Well, I actually haven't gotten my registration materials yet, but I am here in Seattle, in the Edgewater Hotel. What a place. Of course it should be, for $279/night... Anyway, in about an hour, I'll be registered and ready to check out all the sessions.

There actually was an event last night, but I missed it. Thus the main point of this post...

Getting here was an adventure, as airline travel usually is these days. My flights were on schedule, which was great (and surprising). Getting to the hotel was a different story. Since this place is so pricey, I'm trying to save money on other things. So, instead of taking a $40 cab ride, I booked a $22 round-trip ticket on the Gray Line "Airporter" shuttle. Ugh. I guess you get what you pay for. The shuttle was 20 minutes late, and then the driver yakked on the intercom the whole way to downtown Seattle. He told us at least 3 times that he hadn't gotten a lunch break since he started the day at 1 p.m. (it was now after 7 p.m.). Then he told a bunch of jokes. Whatever. Well, to get to my hotel, I had to take their "connector," which means I got off the main bus from the airport and into a shuttle van. No problem. But the yakky bus driver took my ticket and kept it, and gave me one little stub in return. I didn't know how the system worked, so I didn't worry about it; but then when I got in the shuttle, that driver told me I needed my original voucher. So he chased down the bus and argued with the guy, who finally gave me all the tickets I need for my return trip. The rest of the way to the hotel, the connector driver complained about the other guy. Very unprofessional. I don't care about the breakdowns in their silly system - I just want to get to and from my hotel in a timely manner.
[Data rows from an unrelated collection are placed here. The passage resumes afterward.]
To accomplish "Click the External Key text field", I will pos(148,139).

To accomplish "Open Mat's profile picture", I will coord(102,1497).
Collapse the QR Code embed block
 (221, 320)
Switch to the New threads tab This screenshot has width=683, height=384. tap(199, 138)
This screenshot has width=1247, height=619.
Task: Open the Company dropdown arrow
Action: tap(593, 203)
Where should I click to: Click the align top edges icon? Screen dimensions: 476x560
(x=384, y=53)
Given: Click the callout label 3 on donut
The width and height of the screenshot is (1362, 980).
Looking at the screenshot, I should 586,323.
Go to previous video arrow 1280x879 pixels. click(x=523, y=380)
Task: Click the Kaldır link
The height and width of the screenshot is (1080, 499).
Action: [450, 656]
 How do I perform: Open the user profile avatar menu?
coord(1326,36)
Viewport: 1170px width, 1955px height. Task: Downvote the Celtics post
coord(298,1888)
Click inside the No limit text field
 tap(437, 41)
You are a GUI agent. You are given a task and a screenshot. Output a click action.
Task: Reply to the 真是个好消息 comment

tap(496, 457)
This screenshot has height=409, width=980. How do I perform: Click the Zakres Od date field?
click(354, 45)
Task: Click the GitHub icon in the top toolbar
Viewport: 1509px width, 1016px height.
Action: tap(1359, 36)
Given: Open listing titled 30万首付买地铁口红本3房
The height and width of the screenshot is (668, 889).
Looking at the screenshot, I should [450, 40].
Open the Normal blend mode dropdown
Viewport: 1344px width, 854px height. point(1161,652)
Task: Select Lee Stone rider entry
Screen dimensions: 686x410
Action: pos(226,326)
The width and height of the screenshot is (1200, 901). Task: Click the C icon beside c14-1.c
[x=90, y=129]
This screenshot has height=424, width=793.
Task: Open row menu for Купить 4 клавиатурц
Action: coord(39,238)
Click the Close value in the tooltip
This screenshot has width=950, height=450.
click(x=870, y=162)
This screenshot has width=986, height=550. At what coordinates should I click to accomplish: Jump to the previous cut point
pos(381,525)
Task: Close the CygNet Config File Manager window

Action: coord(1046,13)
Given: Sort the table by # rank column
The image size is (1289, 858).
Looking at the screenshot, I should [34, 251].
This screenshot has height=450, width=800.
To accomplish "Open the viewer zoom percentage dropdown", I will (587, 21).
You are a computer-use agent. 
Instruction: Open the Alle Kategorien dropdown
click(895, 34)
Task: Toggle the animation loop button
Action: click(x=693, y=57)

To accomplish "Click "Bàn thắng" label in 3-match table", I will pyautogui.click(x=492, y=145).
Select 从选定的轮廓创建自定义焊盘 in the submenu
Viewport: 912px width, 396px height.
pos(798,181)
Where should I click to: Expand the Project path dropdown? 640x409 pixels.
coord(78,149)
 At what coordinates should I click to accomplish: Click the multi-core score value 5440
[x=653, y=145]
Based on this experience, I realize I need to leave very early for the airport on Wednesday when it's time to go home. Not what I had planned, but whatever. And by the time all that was said and done, there was only an hour left of the MSN party. I didn't feel like getting cleaned up to go there for an hour when I was already exhausted from a long day of travel. Today should go better!

I'll post more as the show progresses.